>>>>>
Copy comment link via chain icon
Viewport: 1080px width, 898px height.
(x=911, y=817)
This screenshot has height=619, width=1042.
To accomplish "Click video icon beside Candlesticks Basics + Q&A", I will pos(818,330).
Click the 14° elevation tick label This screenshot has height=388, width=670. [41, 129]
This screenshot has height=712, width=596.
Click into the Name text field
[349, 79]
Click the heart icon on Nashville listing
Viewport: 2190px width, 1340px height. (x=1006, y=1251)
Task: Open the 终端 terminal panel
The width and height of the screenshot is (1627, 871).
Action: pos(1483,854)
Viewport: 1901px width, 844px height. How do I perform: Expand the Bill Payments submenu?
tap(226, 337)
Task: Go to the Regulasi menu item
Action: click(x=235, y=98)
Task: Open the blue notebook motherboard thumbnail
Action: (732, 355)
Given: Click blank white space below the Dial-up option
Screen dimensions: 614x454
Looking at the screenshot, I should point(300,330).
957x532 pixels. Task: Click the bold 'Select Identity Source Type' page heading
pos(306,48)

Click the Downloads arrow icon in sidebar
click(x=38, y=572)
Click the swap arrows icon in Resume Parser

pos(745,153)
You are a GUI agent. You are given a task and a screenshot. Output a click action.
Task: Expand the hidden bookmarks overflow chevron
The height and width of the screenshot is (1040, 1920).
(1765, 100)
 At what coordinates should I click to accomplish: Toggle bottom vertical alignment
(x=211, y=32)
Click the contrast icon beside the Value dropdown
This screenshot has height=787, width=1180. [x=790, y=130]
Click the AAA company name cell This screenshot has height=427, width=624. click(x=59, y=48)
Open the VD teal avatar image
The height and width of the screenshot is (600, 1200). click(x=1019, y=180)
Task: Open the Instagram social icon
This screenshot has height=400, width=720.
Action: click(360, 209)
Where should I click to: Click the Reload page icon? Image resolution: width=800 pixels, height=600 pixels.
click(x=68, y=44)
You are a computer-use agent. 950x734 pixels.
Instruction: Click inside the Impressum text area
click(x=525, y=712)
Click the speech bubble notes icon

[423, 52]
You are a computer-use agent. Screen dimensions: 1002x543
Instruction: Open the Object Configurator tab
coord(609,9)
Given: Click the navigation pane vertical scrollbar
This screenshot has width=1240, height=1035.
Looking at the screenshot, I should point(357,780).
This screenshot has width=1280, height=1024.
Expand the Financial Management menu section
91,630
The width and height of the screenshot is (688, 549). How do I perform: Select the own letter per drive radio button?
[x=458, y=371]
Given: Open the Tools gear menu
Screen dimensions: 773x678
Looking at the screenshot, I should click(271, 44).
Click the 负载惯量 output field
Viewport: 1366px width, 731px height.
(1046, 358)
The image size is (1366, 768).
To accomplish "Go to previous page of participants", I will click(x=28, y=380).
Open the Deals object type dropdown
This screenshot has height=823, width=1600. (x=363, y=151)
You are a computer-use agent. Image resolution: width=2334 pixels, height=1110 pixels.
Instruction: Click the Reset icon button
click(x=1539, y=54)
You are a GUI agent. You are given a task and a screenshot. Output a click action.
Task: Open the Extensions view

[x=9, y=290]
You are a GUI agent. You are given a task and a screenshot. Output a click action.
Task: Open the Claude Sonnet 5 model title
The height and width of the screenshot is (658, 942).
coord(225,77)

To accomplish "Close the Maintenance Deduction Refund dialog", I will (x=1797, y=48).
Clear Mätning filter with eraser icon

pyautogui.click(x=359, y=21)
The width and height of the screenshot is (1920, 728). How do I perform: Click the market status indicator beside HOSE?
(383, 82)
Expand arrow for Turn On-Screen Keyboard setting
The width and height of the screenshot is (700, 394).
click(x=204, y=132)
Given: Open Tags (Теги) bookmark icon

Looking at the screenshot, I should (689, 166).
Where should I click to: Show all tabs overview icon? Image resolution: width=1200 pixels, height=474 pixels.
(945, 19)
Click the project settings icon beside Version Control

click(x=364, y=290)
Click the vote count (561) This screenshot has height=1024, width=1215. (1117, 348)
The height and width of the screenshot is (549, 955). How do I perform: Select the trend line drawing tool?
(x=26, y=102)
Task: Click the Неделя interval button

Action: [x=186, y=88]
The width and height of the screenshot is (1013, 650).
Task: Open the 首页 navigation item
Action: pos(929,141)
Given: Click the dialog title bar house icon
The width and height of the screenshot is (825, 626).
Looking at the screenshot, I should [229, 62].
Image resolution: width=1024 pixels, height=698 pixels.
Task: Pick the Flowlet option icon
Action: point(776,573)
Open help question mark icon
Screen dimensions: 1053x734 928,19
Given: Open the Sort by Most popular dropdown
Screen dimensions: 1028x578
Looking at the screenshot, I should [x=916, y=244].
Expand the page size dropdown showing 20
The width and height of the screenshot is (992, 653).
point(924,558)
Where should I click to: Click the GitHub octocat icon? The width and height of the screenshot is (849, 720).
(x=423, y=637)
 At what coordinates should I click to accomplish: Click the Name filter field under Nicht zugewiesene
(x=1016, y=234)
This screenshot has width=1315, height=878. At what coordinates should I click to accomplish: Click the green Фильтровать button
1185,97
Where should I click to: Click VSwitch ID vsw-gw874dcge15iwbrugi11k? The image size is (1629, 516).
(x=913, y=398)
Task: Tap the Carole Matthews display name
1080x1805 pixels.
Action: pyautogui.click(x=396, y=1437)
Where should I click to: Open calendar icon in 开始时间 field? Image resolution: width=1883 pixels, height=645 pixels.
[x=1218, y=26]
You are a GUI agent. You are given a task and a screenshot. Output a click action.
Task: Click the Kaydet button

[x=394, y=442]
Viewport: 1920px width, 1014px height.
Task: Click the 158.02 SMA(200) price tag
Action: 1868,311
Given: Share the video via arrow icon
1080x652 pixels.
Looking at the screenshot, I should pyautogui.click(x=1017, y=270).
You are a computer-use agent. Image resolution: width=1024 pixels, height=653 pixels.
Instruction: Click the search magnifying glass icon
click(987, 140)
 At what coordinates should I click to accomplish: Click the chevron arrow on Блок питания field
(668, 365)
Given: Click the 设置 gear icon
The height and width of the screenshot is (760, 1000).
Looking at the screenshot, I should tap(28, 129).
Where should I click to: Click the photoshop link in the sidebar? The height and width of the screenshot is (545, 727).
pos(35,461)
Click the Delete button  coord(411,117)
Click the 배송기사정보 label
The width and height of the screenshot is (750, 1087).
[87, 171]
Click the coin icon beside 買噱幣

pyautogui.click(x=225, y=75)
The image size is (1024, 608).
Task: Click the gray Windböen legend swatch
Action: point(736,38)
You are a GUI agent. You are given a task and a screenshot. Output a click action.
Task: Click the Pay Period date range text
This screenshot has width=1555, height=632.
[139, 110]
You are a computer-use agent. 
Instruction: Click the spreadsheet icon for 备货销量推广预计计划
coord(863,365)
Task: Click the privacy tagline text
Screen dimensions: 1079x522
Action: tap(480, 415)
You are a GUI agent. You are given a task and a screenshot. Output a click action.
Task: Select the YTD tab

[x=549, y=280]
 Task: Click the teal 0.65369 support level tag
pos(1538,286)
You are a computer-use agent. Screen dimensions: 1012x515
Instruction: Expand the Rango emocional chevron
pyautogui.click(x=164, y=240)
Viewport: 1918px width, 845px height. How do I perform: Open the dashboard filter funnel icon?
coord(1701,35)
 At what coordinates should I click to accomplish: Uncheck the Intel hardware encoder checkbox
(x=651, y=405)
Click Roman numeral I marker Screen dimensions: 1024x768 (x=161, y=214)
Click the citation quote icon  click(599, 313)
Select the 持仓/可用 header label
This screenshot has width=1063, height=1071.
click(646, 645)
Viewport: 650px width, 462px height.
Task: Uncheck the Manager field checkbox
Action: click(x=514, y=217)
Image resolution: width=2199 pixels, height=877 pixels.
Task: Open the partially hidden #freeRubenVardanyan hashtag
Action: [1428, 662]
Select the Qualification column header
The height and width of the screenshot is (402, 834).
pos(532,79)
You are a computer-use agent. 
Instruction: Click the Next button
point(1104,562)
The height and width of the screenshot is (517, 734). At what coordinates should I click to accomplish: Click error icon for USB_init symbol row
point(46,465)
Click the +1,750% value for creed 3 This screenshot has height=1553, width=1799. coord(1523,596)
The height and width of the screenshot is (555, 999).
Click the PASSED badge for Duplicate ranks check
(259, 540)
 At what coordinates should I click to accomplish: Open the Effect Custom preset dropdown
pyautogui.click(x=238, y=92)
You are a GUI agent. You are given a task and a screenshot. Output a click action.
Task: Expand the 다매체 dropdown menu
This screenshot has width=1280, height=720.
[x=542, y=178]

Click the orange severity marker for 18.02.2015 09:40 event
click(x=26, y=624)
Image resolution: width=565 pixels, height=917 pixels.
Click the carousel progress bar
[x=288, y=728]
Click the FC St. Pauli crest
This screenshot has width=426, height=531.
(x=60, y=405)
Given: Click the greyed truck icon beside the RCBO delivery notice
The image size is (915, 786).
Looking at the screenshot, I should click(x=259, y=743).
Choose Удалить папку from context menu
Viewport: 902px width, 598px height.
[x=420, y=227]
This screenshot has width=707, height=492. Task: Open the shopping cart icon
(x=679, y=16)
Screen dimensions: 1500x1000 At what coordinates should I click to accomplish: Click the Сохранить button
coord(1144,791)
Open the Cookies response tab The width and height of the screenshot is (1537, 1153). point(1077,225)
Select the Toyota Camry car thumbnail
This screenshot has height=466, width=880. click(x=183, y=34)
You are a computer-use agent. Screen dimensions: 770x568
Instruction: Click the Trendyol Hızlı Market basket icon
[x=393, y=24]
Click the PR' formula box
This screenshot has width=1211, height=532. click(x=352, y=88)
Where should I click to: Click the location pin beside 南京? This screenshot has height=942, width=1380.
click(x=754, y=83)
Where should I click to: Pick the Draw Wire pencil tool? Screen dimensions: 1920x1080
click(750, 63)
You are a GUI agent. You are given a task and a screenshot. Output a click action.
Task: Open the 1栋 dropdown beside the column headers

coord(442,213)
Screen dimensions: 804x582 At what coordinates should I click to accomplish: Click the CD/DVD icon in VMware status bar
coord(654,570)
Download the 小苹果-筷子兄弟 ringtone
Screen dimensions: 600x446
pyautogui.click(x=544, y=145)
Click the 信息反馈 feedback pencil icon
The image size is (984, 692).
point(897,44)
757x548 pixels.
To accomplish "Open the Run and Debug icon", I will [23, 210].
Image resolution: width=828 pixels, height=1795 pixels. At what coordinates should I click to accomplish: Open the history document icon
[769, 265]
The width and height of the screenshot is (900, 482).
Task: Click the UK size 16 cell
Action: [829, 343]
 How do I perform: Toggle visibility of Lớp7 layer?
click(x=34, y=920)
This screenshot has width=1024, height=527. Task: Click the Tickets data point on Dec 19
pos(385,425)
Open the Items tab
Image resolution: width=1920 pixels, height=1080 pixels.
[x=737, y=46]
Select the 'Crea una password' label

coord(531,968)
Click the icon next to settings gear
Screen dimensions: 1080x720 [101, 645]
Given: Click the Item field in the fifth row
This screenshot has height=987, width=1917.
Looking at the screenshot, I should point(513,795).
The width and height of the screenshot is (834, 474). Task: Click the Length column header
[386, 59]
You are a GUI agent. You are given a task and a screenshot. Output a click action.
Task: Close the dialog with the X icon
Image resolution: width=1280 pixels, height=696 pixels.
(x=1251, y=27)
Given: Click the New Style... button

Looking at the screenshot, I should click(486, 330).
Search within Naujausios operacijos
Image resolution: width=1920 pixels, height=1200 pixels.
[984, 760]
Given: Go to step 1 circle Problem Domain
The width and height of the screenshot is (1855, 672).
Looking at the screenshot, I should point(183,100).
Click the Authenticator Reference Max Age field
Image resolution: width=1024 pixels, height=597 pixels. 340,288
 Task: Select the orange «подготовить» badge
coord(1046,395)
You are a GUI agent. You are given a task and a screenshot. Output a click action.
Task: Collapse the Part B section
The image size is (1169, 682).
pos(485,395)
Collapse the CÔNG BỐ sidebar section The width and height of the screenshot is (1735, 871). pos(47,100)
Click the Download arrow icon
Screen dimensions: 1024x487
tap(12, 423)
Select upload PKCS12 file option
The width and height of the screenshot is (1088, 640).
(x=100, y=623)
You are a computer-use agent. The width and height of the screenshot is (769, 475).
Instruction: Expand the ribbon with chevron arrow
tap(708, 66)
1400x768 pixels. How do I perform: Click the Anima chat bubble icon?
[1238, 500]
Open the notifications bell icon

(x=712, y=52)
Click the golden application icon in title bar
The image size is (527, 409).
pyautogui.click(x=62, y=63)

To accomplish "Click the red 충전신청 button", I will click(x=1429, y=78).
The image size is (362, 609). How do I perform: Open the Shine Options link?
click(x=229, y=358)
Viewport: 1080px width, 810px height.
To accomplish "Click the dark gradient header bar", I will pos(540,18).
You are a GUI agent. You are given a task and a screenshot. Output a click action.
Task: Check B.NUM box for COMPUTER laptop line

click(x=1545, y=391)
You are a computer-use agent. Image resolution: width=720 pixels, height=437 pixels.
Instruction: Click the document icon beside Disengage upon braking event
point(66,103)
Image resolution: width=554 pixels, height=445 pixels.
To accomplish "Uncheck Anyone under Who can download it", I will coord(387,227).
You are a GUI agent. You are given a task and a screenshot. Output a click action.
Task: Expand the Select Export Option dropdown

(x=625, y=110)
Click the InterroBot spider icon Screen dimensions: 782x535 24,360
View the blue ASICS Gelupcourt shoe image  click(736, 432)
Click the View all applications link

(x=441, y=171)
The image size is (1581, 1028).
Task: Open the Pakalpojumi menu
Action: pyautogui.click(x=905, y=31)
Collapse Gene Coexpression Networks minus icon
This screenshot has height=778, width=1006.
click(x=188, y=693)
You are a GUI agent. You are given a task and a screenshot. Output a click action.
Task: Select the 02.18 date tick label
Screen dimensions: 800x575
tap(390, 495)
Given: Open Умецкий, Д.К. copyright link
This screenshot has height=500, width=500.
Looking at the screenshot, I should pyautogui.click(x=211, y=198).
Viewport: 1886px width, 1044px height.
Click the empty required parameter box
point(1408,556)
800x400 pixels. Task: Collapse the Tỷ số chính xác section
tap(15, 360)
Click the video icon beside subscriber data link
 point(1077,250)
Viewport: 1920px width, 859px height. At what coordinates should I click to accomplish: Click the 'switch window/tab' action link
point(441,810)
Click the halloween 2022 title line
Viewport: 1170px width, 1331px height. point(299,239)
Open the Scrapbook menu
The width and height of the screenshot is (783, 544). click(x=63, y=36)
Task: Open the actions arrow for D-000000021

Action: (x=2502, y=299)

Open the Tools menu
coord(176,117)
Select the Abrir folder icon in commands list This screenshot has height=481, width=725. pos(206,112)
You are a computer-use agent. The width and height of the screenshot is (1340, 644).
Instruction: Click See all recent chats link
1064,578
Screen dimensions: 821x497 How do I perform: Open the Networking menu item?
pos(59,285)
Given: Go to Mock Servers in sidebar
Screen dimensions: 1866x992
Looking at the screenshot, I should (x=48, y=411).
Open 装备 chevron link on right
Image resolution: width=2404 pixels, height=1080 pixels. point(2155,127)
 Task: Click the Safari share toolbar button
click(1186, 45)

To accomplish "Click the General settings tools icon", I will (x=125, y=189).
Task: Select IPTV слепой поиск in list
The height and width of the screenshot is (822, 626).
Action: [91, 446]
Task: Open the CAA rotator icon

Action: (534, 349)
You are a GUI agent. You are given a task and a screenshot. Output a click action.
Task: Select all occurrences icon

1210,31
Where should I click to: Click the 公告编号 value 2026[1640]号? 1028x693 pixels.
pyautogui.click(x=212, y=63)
<<<<<
● **Prompt**:
Copy each line above where "date" appears.

● **Task output**:
Task: Click the Pay Period date range text
Task: Select the 02.18 date tick label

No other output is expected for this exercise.